The decision to restart lending was reportedly prompted by short-term loan requests from long-standing clients. Tether’s spokesperson, Alex Welch, stated that the company decided to accommodate these requests to protect clients from liquidity shortages and prevent them from having to sell assets at unfavorable rates.
Crypto Experts Are Concern About the Announcement
However, this move has raised concerns among market observers. It is important to note that there is no absolute assurance that loan recipients will fulfill their obligation to repay.
Additionally, the ability of Tether to promptly liquidate these loans is not certain.
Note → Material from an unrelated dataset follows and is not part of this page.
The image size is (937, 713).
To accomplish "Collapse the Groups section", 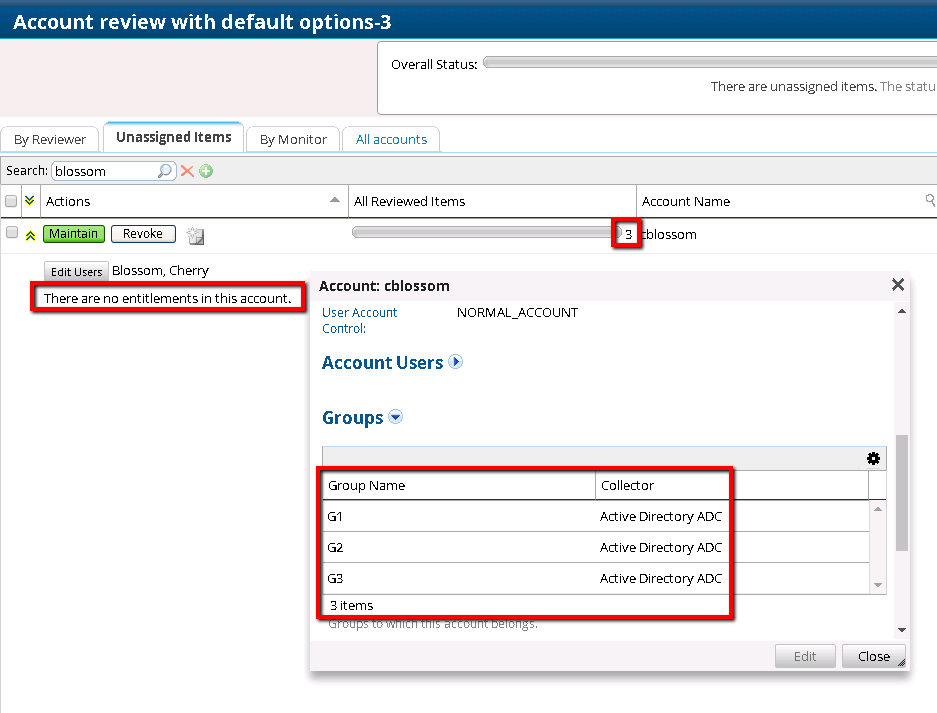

Moreover, there has been a lack of sufficient transparency from Tether regarding the nature of the collateral provided by the borrowers.
Despite the aforementioned uncertainties, Welch has expressed that these loans are projected to be completely paid off by the year 2024. She further asserted that this lending practice has been beneficial in preventing customers from defaulting on their existing loans and has also enhanced liquidity.
Tether’s USDT stablecoin dominance, which currently holds a market capitalization surpassing $83 billion, presents a potential hazard to the cryptocurrency market and existing loans. This value marks a substantial growth from its $68 billion market cap in March, a surge largely attributed to Tether’s ventures into the mining sector and investments in Bitcoin.
The consistent provision of loans and asset growth by Tether Holdings could be interpreted as a sign of faith in its own cryptocurrency. However, the company’s decision to continue offering secured loans, despite a lack of transparency regarding borrower details, raises a lot of questions.
Furthermore, Tether Holdings’ choice to continue this practice contradicts its pledge to discontinue it by 2023, casting doubt on its long-term strategy and dedication to transparency.